Interview mit Dr. Reinhard K. Sprenger
Die Fragen stellte Angelika Petrich-Hornetz

Der profilierte Management-Berater und -Autor Dr. Reinhard K. Sprenger setzt konsequent auf selbstverantwortliches Handeln und überlegtes Vertrauen. Wir befragten ihn u.a. zu Bedeutung von Erwartungen sowie zur Gegenwart von Kontrollen und steigender Überwachung.

Wirtschaftswetter: Herr Dr. Sprenger, vor ein paar Jahren wiesen Armin Falk und Michael Kosfeld* in einem Experiment nach, dass Kontrolle und Misstrauen die Arbeitsleistung von Mitarbeitern senkten. Fühlen Sie sich durch das Ergebnis bestätigt?

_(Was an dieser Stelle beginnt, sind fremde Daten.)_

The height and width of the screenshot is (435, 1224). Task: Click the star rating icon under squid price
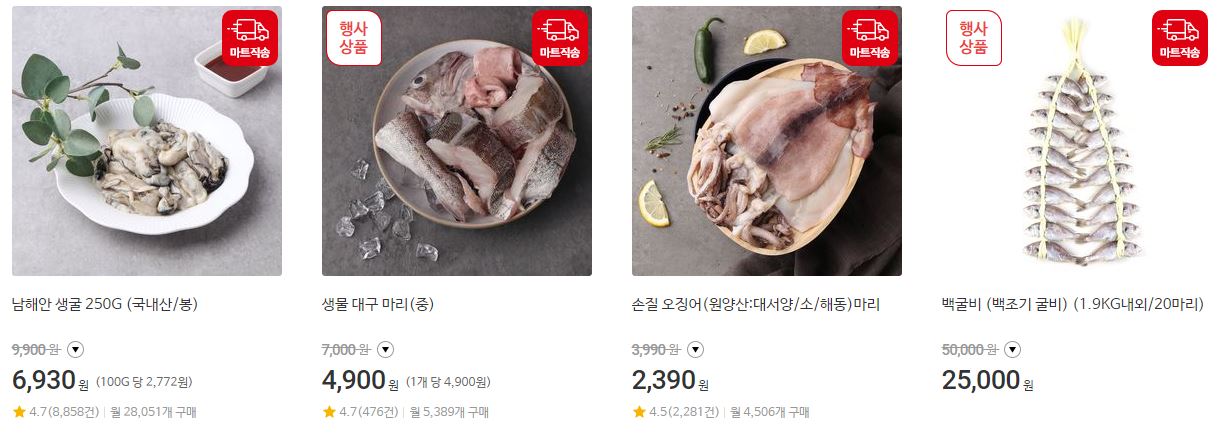pyautogui.click(x=639, y=411)
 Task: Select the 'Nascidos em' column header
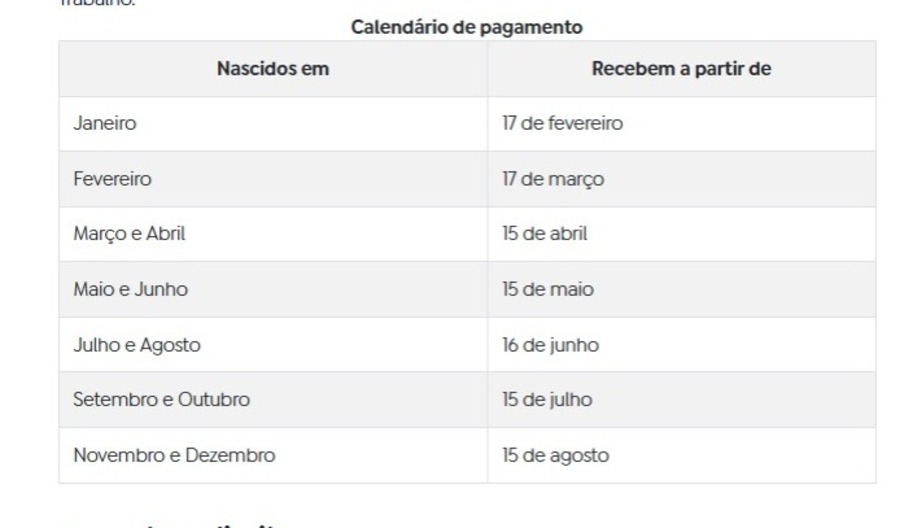273,69
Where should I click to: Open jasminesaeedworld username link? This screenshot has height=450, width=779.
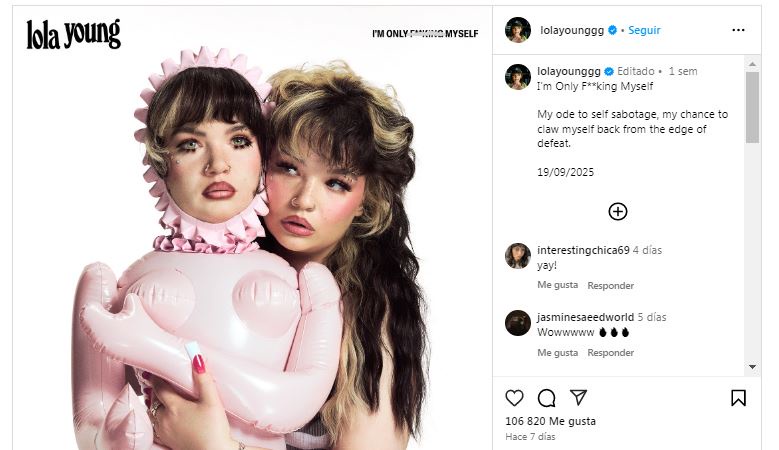[x=585, y=316]
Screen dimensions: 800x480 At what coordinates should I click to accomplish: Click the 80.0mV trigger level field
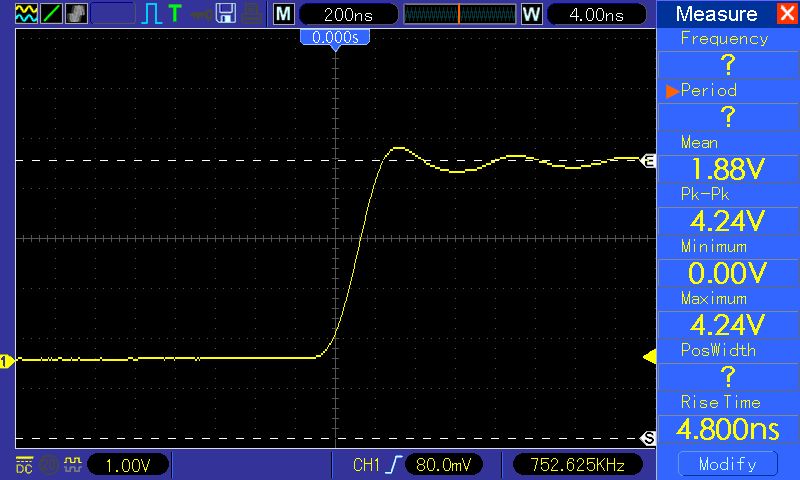click(x=443, y=465)
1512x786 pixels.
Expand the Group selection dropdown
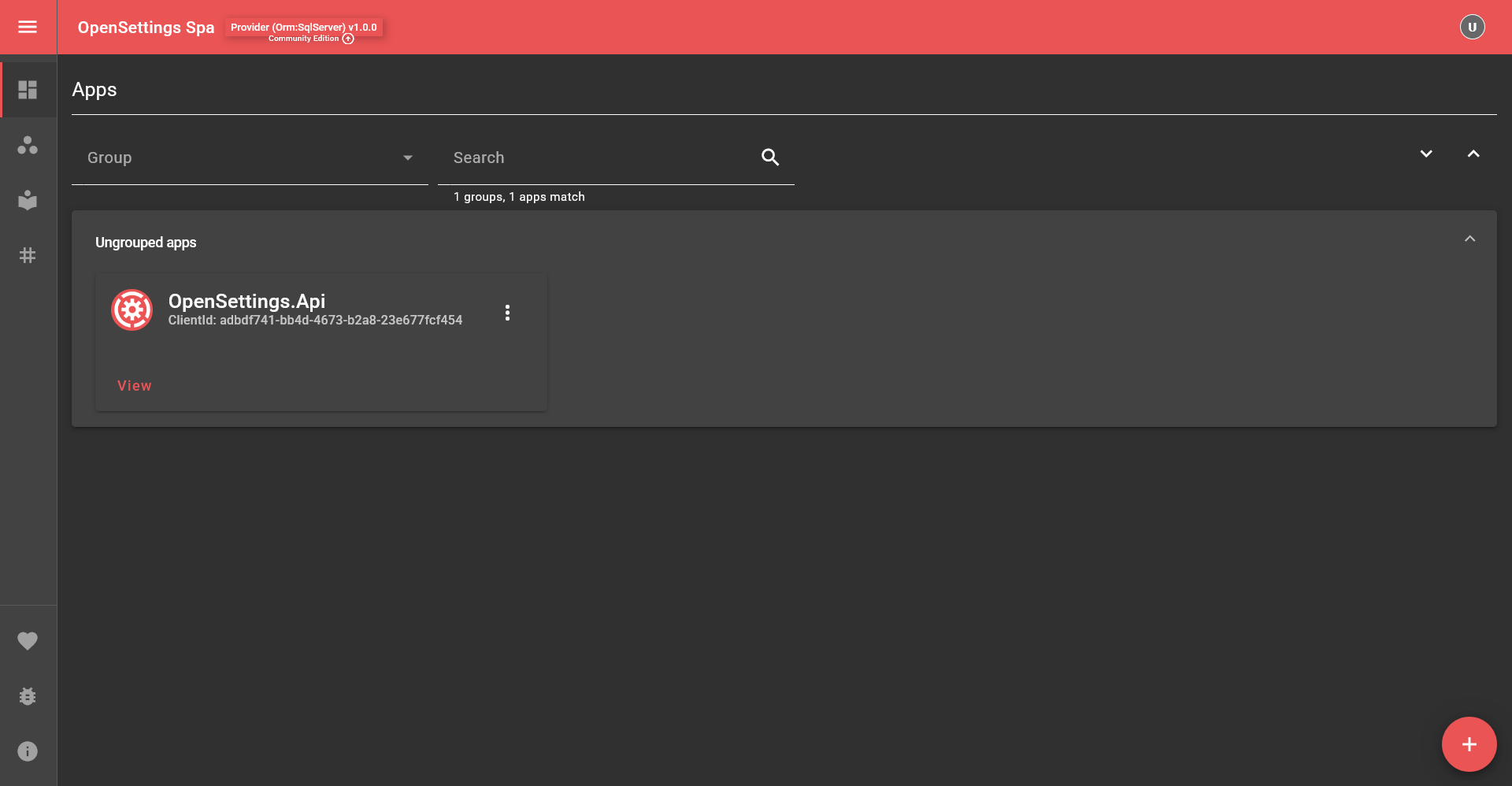click(407, 158)
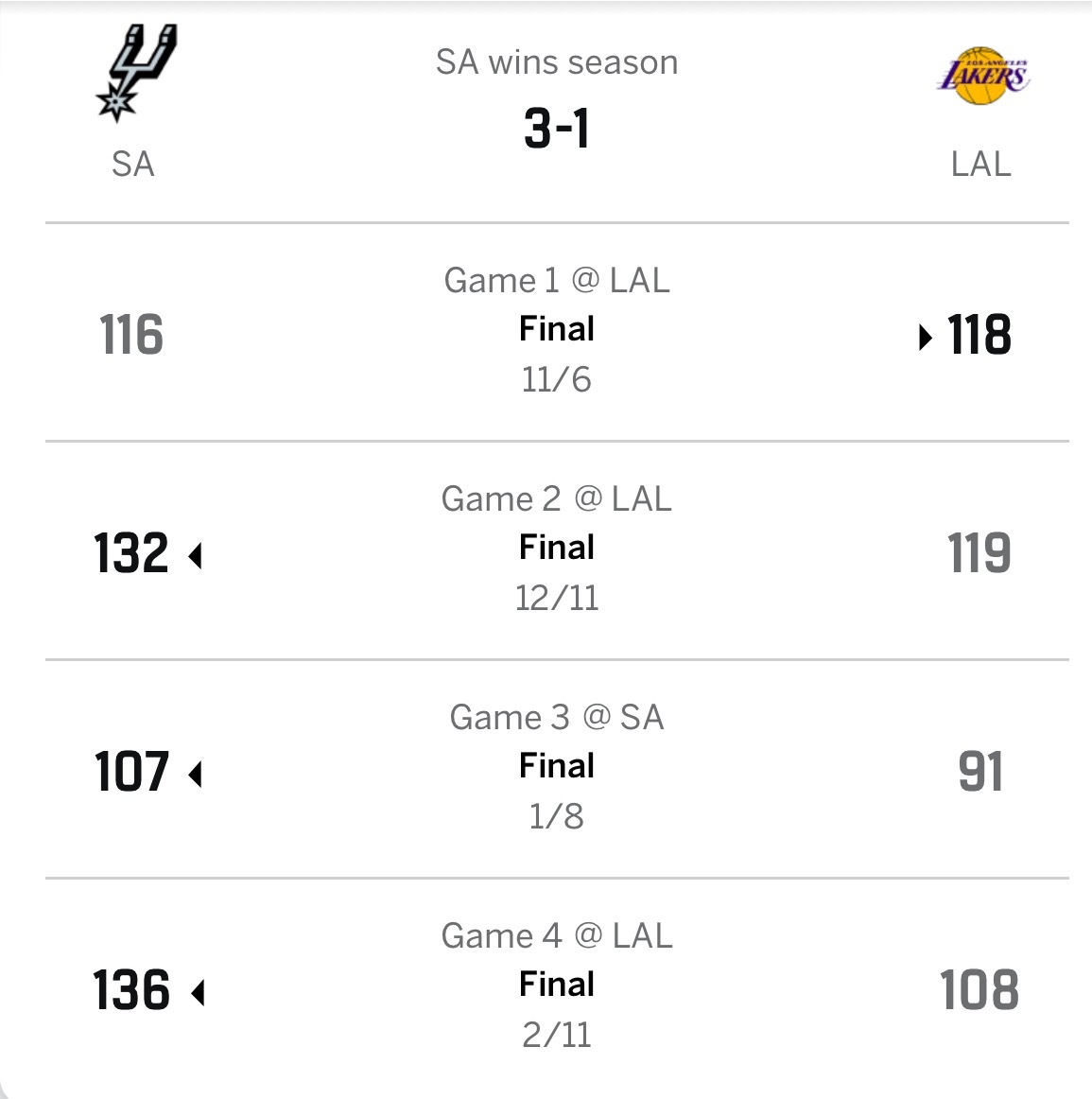The image size is (1092, 1099).
Task: Click the Spurs score 116 in Game 1
Action: (131, 336)
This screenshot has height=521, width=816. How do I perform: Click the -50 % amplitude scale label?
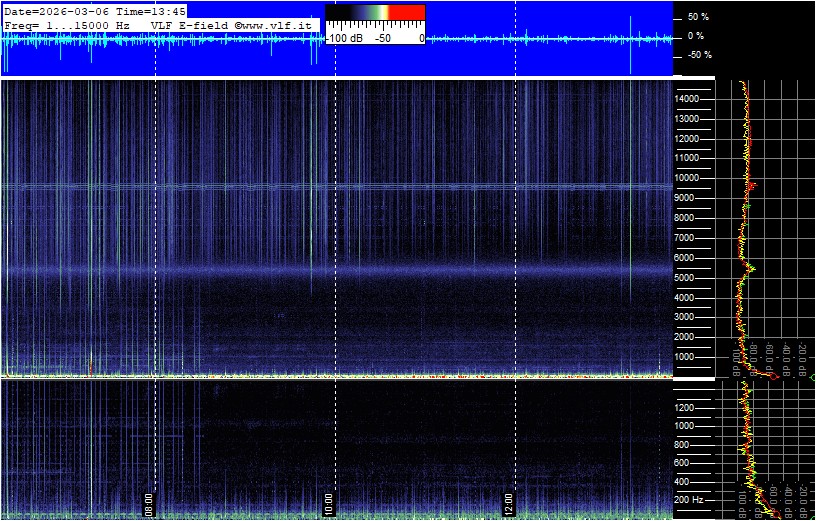(x=697, y=55)

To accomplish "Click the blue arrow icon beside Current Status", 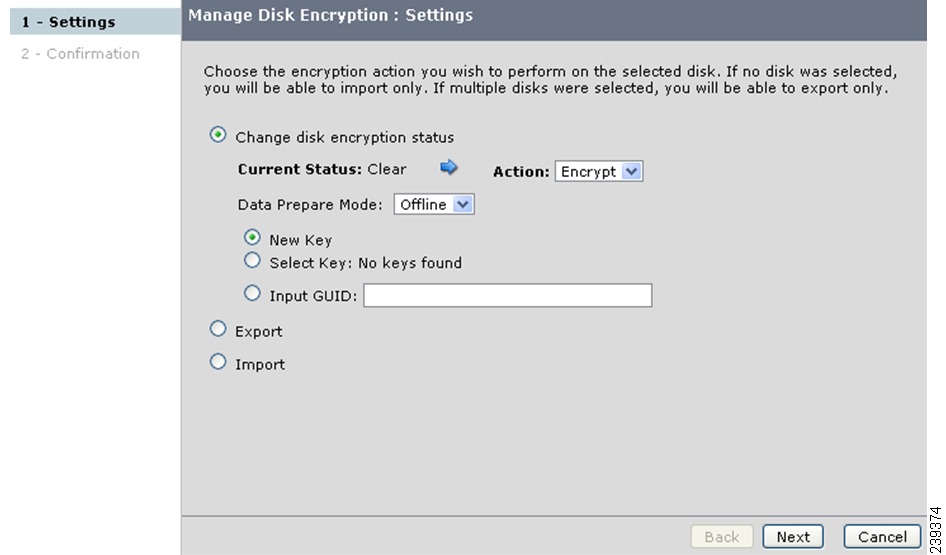I will click(449, 167).
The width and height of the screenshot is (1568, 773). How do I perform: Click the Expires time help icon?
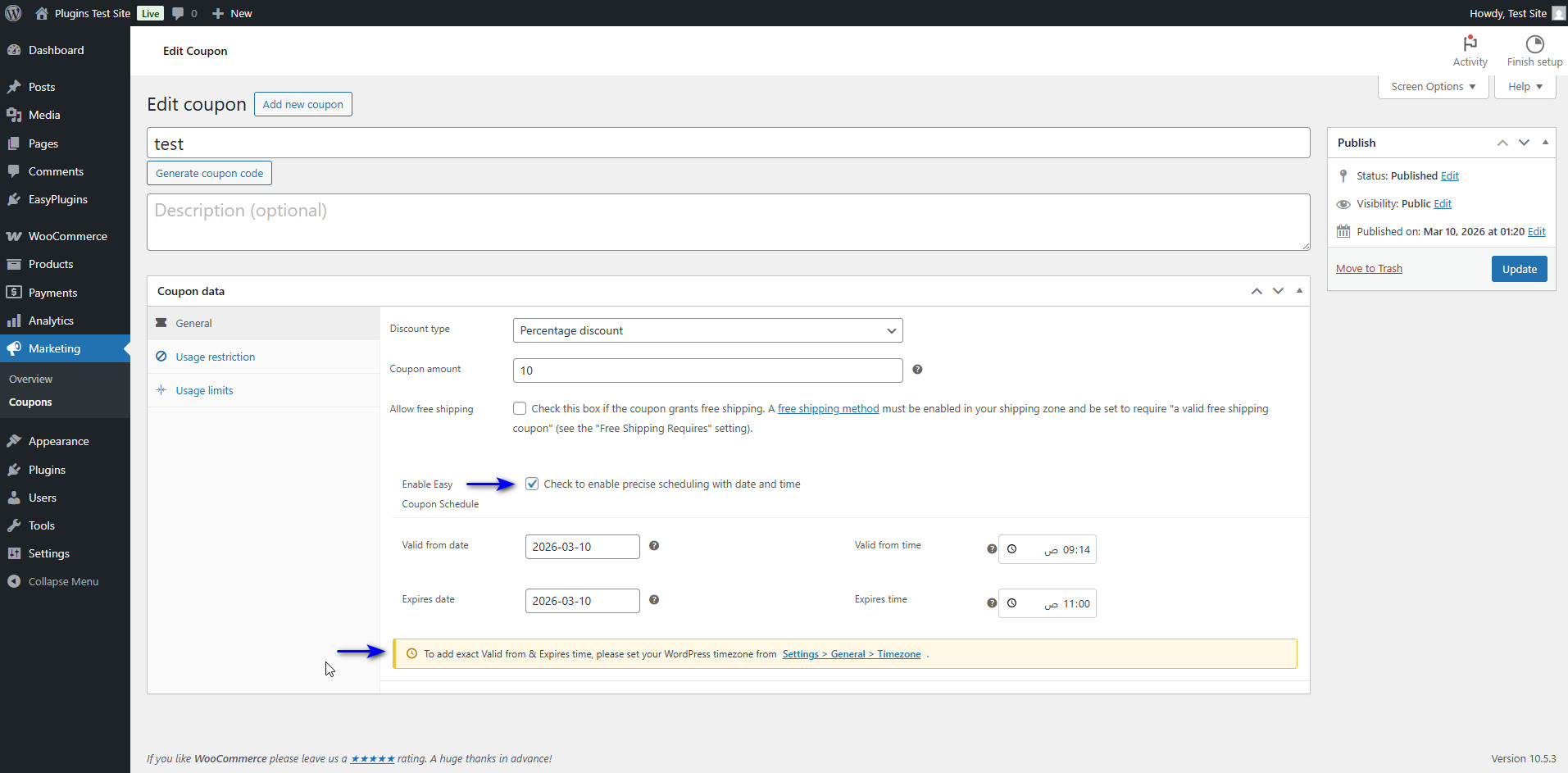(x=992, y=603)
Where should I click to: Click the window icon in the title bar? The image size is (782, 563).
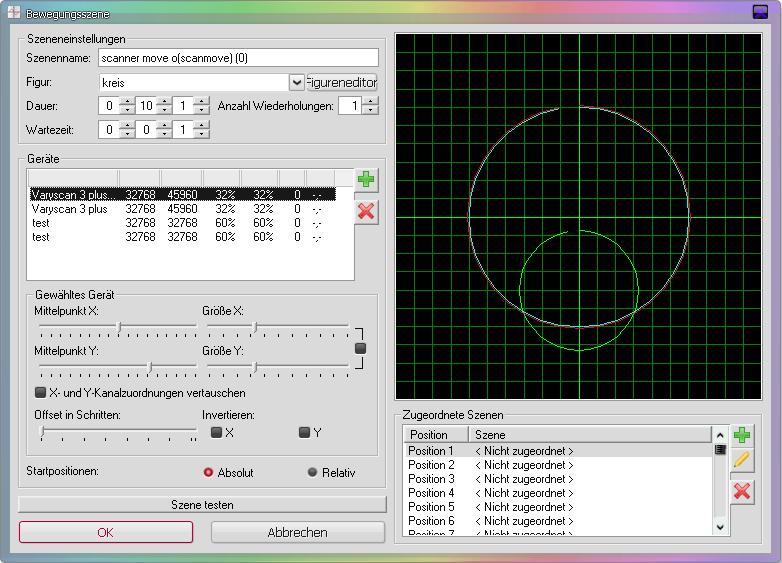click(14, 11)
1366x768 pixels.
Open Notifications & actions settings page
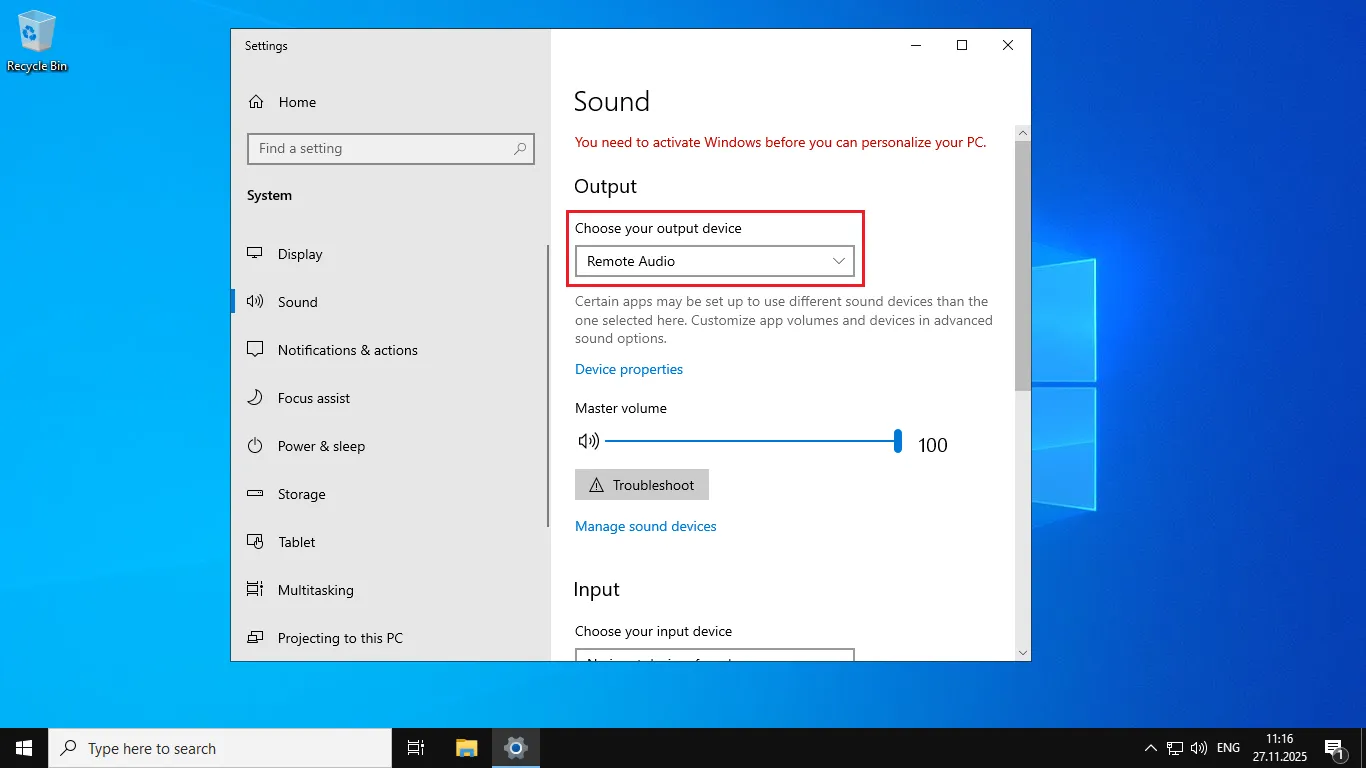tap(347, 350)
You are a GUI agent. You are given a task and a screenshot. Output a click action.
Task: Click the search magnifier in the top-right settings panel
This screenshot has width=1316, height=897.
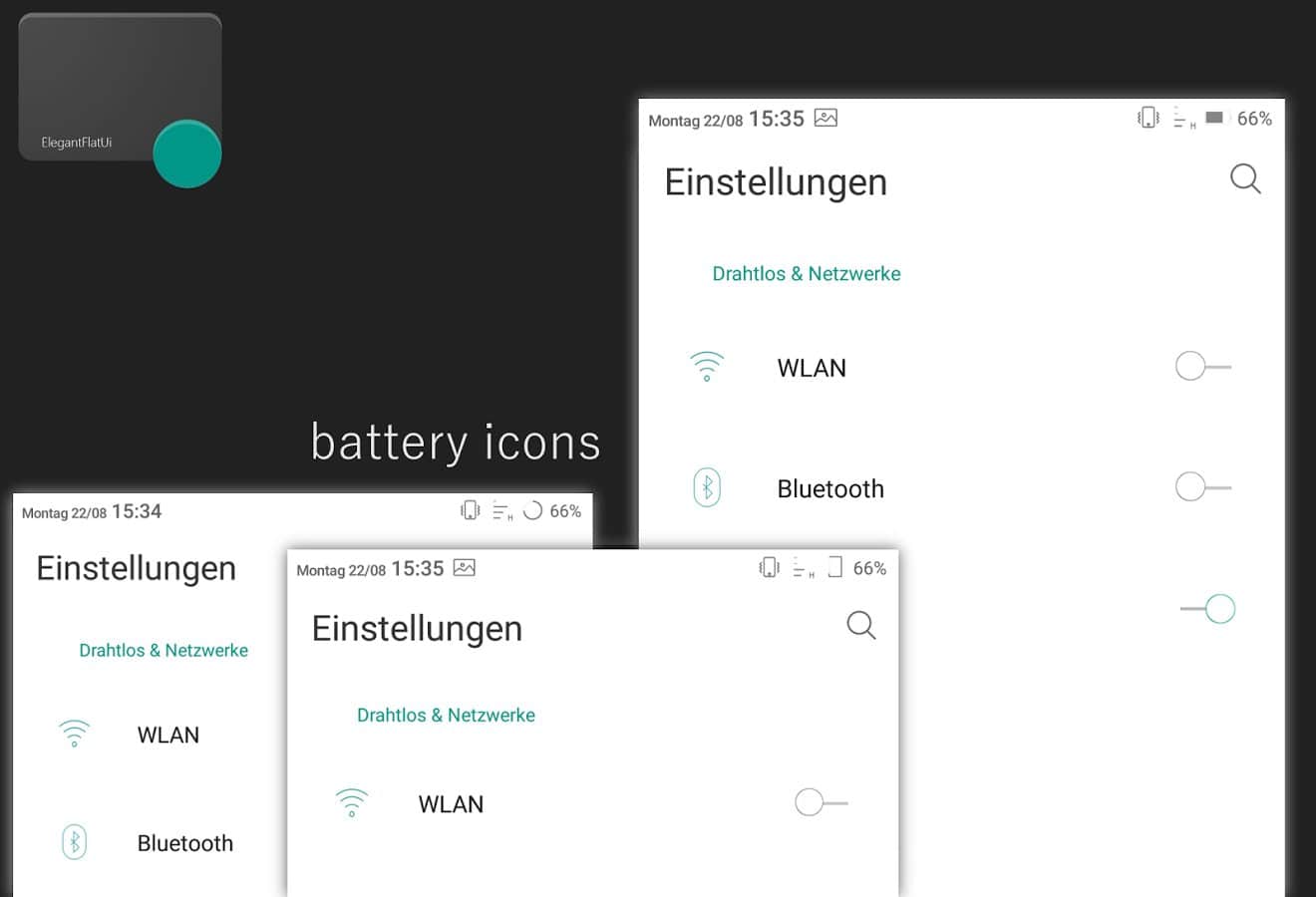(1245, 179)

Dr. Reinhard Sprenger: Manchmal ist es mir angenehmer, enttäuscht zu werden. Um zu sehen, dass Misstrauen die Arbeitsleistung senkt, reicht aber schon der gesunde Menschenverstand aus. Wichtig dagegen scheint mir, das Thema nicht moralisch-wertend zu behandeln, sondern sich nüchtern auf die Konsequenzen zu konzentrieren. Und da ist in den meisten Fällen eine hohe Kontroll- und Verregelungsdichte kontraproduktiv

Wirtschaftswetter: In dem Experiment sorgte allerdings auch ein hoch angesetztes Arbeitspensum plus Kontrolle für gleich gute Ergebnisse wie bei den Mitarbeitern, denen völlig freie Hand gelassen wurde, wie viel sie leisten wollten. Warum wirken hohe Erwartungen positiver und niedrige eher abstoßend??

Dr. Reinhard Sprenger: Hohe Erwartungen wirken wie eine Einzahlung auf ein imaginäres Beziehungskonto. Die Einzahlung wirkt verpflichtend und motivierend, weil es dem Kontoinhaber etwas zutraut. Er fühlt sich geehrt und will in der Regel das Konto ausgleichen, d.h. das Vertrauen bestätigen. Zu hohe Erwartungen aber wirken wieder demotivierend und führen dazu, dass auf dem Konto überhaupt kein Zahlungsverkehr mehr stattfindet. Das gilt auch für niedrige Erwartungen - sie erzeugen keinen Verpflichtungssog, im Gegenteil: Sie sorgen für die freizeitorientierte Schonhaltung.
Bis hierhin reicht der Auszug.